La incisión hecha en virtud y en nombre del otro es un acontecimiento que “se hace una sola vez”… “una sola vez”. “Este evento es la circuncisión. Se puede traducir esta palabra como ‘herida de lectura’” (340). La circuncisión es, entre otras cosas, una cuestión de lenguaje. La herida infligida es la lágrima de la palabra. Inscrita en el nombre de uno que permanece innombrable, esta palabra es la palabra del otro y como tal es otra que la palabra simbólica.

¿Se circuncida alguna vez sin circuncidar una palabra, un nombre? ¿Y se circuncida alguna vez un nombre sin hacerle algo al cuerpo? Si la palabra circuncisión aparece rara vez, salvo en relación con la circuncisión de la palabra, por el contrario, el trópico de la circuncisión dispone cortes, cesuras, alianzas cifradas y anillos en todo el texto. La herida es también universal, una marca diferencial en el lenguaje, precisamente ese que data y pone a girar el anillo de la recurrencia.

Decir que “todos los poetas son judíos”, es afirmar algo que marca y anula la marca de una circuncisión. Todos aquellos que tratan o habitan el lenguaje como poetas son judíos, pero en un sentido tropical. A lo que llega el tropo es a ubicar al judío no sólo como poeta sino también en todo hombre circuncidado por la lengua o llevado a circuncidar una lengua. (390)

Estar inscrito en lenguaje es estar circuncidado y ser circuncidado es ser judío. Si S-B-L se lee como shibboleth en lugar de símbolo, todos somos judíos de alguna manera.

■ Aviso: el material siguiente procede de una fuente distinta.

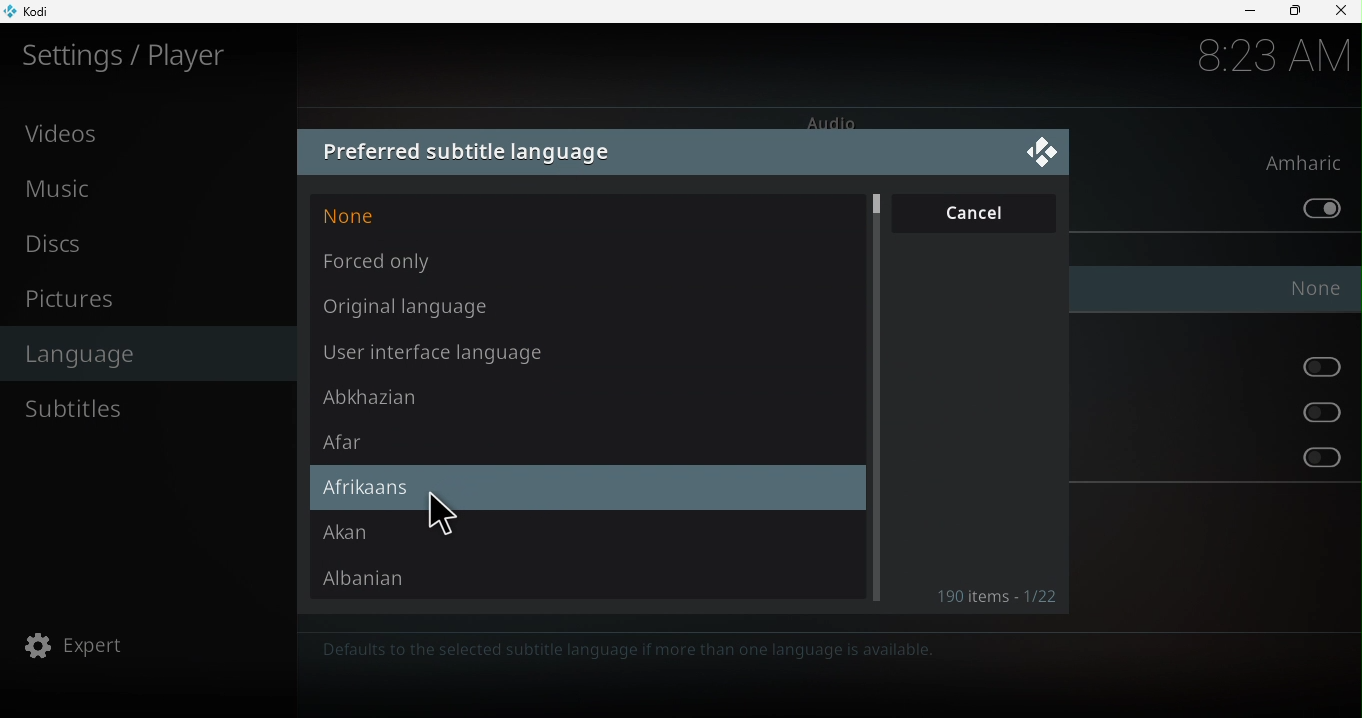  I want to click on None, so click(584, 211).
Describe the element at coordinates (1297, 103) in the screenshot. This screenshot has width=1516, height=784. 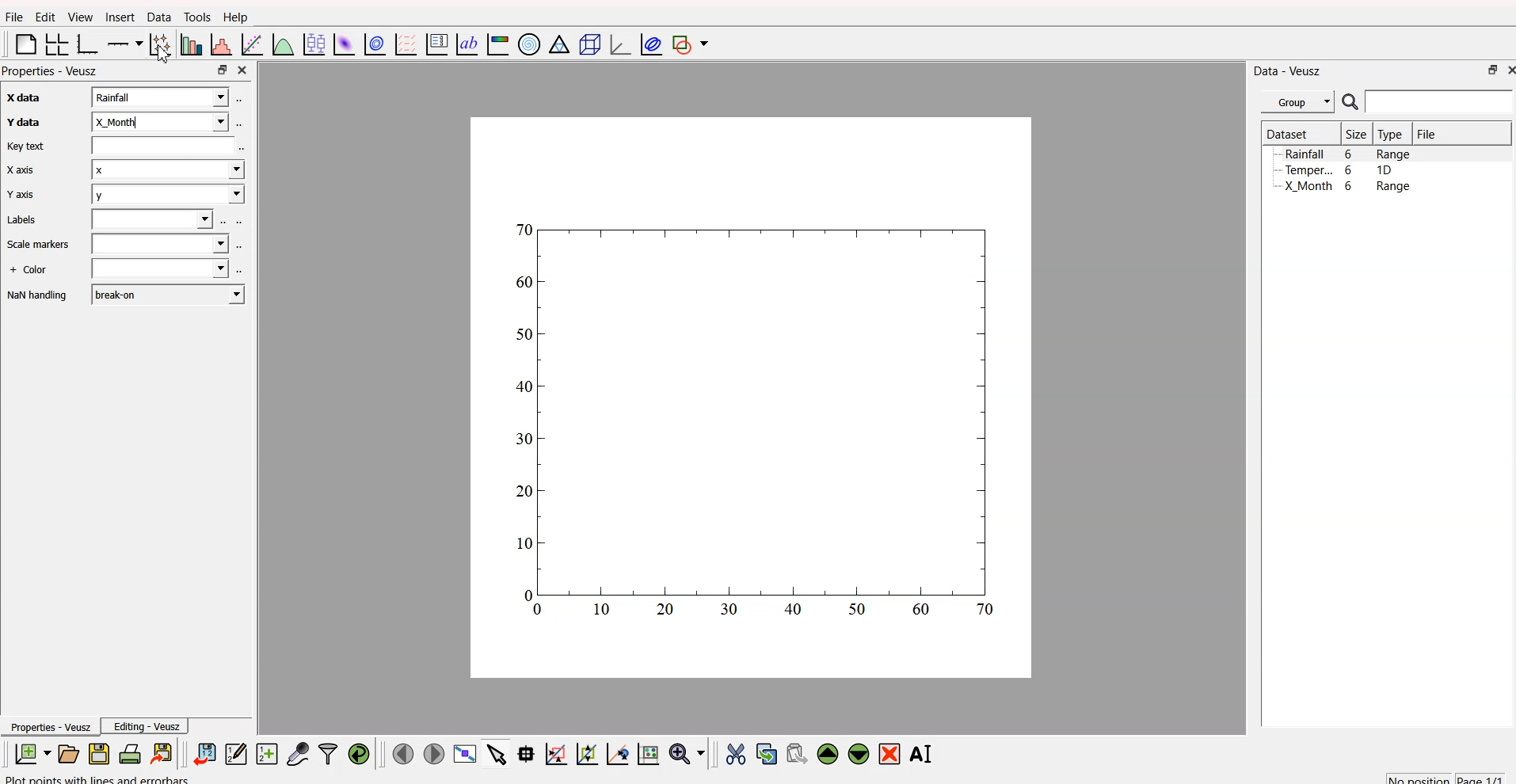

La herida de la palabra abre el uno al otro. El acontecimiento de esta apertura se da en un decir que es, en última instancia, escritura. Hemos visto que la hermenéutica filosófica de Ricoeur se dirige hacia la recuperación de un otro que rompería la clausura de todo sistema y de toda estructura. Este “otro” surge en el “decir”.
La irrupción del decir en nuestro hablar es el misterio mismo del lenguaje. Decir es lo que llamo la apertura, o mejor, la apertura, del lenguaje.

He argumentado, sin embargo, que el compromiso permanente de Ricoeur con los principios de la filosofía de la reflexión conduce al fracaso de su proyecto hermenéutico. Como el idealismo y el estructuralismo, la hermenéutica acaba por reducir el otro a lo mismo. Cuando el yo descubre su propia presencia en todo otro aparente, la alteridad es reprimida y el tiempo negado. Si es imposible no descubrirse a sí mismo, entonces toda interpretación es autointerpretación

Dentro del círculo hermenéutico, los textos siguen siendo insuficientemente eventuales. Aunque a veces se retrasan, los mensajes finalmente llegan.

Pero, ¿y si el mensajero se retrasa? ¿Qué pasa si todavía falta la otra mitad del símbolo y es posible que falte siempre? En ausencia del mensajero, los textos mismos nunca llegan sino que permanecen radicalmente eventuales. Esta eventualidad conlleva un decir distinto al de la hermenéutica.

Una forma de decir irreductiblemente eventual aparece en De otro modo que ser o más allá de la esencia de Emmanuel Levinas. El análisis de EL se basa en una distinción entre “decir [le dire]” y “lo dicho [le dit]”. La diferencia entre decir y dicho es paralela a la diferencia entre estructura y acontecimiento, así como entre sincronía y diacronía. En su calidad de dicho, el lenguaje juega el papel que la ontoteología occidental tradicionalmente asigna al Logos.

Heidegger señala que “la palabra Ho Logos nombra aquello que reúne a todos los seres presentes en la presencia y los deja yacer ante nosotros en ella. Ho Logos nombra aquello en lo que se realiza la presenciación de lo presente” (Heidegger, 1975:76). Para EL, la “presencia de lo presente se realiza” a través del proceso lógico de designar. Designar es nominar o nombrar lo que está o se hace presente. Dentro de lo dicho, lo que es “puede concebirse como un sistema de sustantivos que identifican entidades”. Le dit, en otras palabras, es una totalidad estructural sistemática que es la condición de posibilidad de la presentación.

En un sistema, la significación se debe a la definición de los términos unos por otros en la sincronía de una totalidad, donde el todo es la finalidad de los elementos. Se debe al sistema de la lengua a punto de ser hablada. Es en esta situación que se efectúa la sincronía universal.